When I treat adult patients with schizophrenia, I do not focus on reactively treating a relapse but, rather, on proactively working to prevent nonadherence. To do this, we need to make adherence achievable and understandable. It is human nature to be nonadherent—no one is able or expected to do something 100% of the time—even in the best of circumstances.1 Adherence can be even more difficult when faced with the fact that having to take schizophrenia medication can cause patients to experience feelings of lack of control, otherness, and oftentimes a disbelief that the medication is even needed.1
In my experience, achieving symptomatic stability for adults living with schizophrenia can result in positive psychosocial interactions, increased self-care, and the improved ability to engage in leisure activities, education, or employment. However, when an individual with schizophrenia stops taking medication as prescribed without the direction of a healthcare provider, this can often result in relapse.2 Repeated relapse may have an impact on the brain and alter the course of the disease trajectory.3,4 However, I’ve also seen it result in an erosion of the patient’s support network and self-worth, as well as increased self-stigma, which is when people internalize public stigma and stereotypes and apply these to themselves. Repeated relapse is associated with poorer functionality and quality of life, which successful maintenance can treat.5
Beyond the positive personal benefits of finding a comprehensive treatment plan that works for the adult living with schizophrenia by keeping them more symptomatically stable and functional, caregivers and the healthcare system also benefit. A comprehensive treatment plan entails providing psychoeducation, group and/or individual psychotherapy, and medication treatment to the patient, supplemented as needed by case management and help from a supported employment and education specialist. If the patient allows this, family psychoeducation may also be provided. In the context of patients’ nonadherence and symptomatic instability, caregivers can become worn down, feel stressed, and may miss work in order to stay at home looking after their loved ones. With the right treatment plan, caregivers and patients have the chance to focus on the positive and productive aspects of their relationship.

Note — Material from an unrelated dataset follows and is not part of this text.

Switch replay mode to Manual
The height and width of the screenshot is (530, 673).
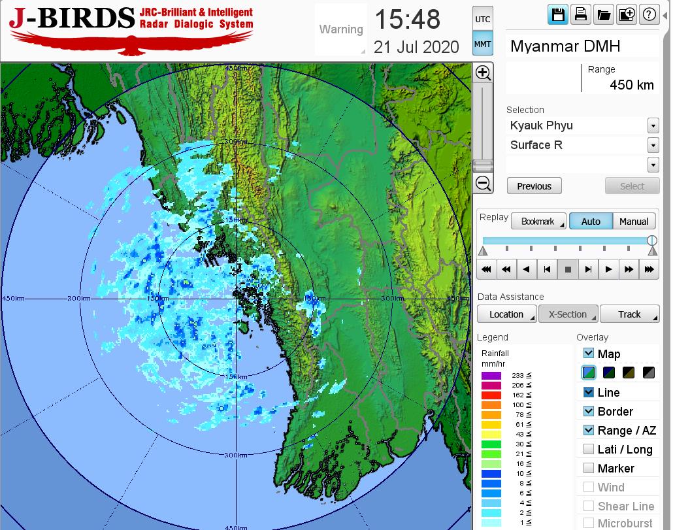click(633, 222)
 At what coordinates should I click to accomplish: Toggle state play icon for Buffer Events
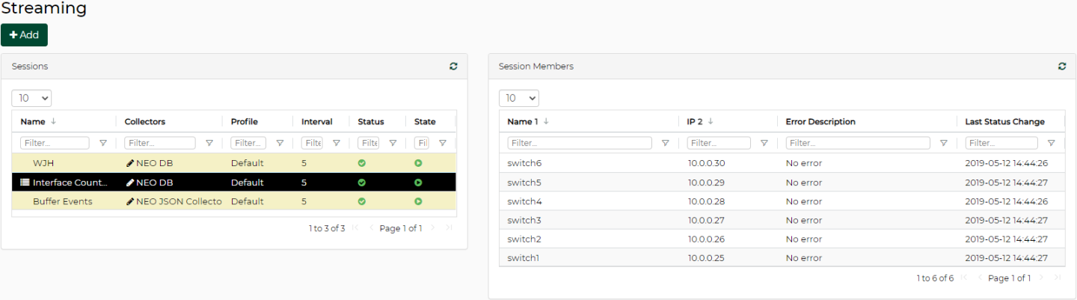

The healthcare system also benefits when adults living with schizophrenia find the right treatment plan. While long-acting injectables (LAIs) might be more expensive than oral medications, we know from pharmacoeconomic data that healthcare utilization or costs were significantly reduced in some studies of LAIs.2,6
LAIs can reduce how often an individual needs to think about receiving their antipsychotic medication, potentially from 365 to 12 times a year or less.7 LAIs are associated with delayed time to relapse, and can be used to empower patients to have more autonomy from their illness instead of facing a daily reminder of their illness by having to take an oral medication. In addition, some studies have shown that patients on LAIs have less treatment discontinuation versus those on oral antipsychotics.7,8,9
The way I present LAIs as a treatment option to my patients is through a seat belt analogy. Every time you get into a car, you wear a seat belt, not because you are going to be in a car crash, but because the events of life are uncertain and the seat belt offers greater assurance that you’ll be safer if something does happen. For adults living with schizophrenia, an LAI can act as their seat belt and delay time to relapse due to medication nonadherence, specifically in patients with a history of nonadherence to their oral medication regimen.9,10 I also understand people fear the unknown. Because of this, I recommend that my patients give LAIs a try. After a trial period, if they don’t like the treatment, that’s OK, since they determined whether that specific treatment was right for them, based on their own experience with the LAI.
In my opinion, healthcare providers (HCPs), like people living with schizophrenia, need more experience with LAIs in order to determine if they are right for their patients. For HCPs, they need more education on LAIs to have meaningful and important conversations with patients around treatment choice—after all, only a convinced HCP can be convincing. Within the database of clinical evidence and recent guidelines and guidance, like the American Psychiatric Association Practice Guideline for the Treatment of Patients With Schizophrenia, the Florida Best Practice Psychotherapeutic Medication Guideline for Adults, and the National Council for Behavioral Health Guide to Long-Acting Medications, HCPs are now being advised to consider LAIs across the illness course and HCPs can feel empowered to take a stance recommending this treatment option.
I believe we need to continue to educate HCPs on the new evidence, guidelines, and guidance, so they feel comfortable recommending LAIs. In my opinion, we need to destigmatize LAIs, as they are no longer a last-resort treatment option, and evaluate the growing body of clinical evidence more progressively. I try to promote with my patients proactive rather than reactive treatment, which in my opinion entails the ideally shared paradigm of ensured maintenance antipsychotic care with an LAI before and not after a relapse or nonadherence, using LAIs as a safety belt on the journey through life in cases where a schizophrenia relapse may intervene. While we are moving in the right direction, I believe that there is still more work to be done.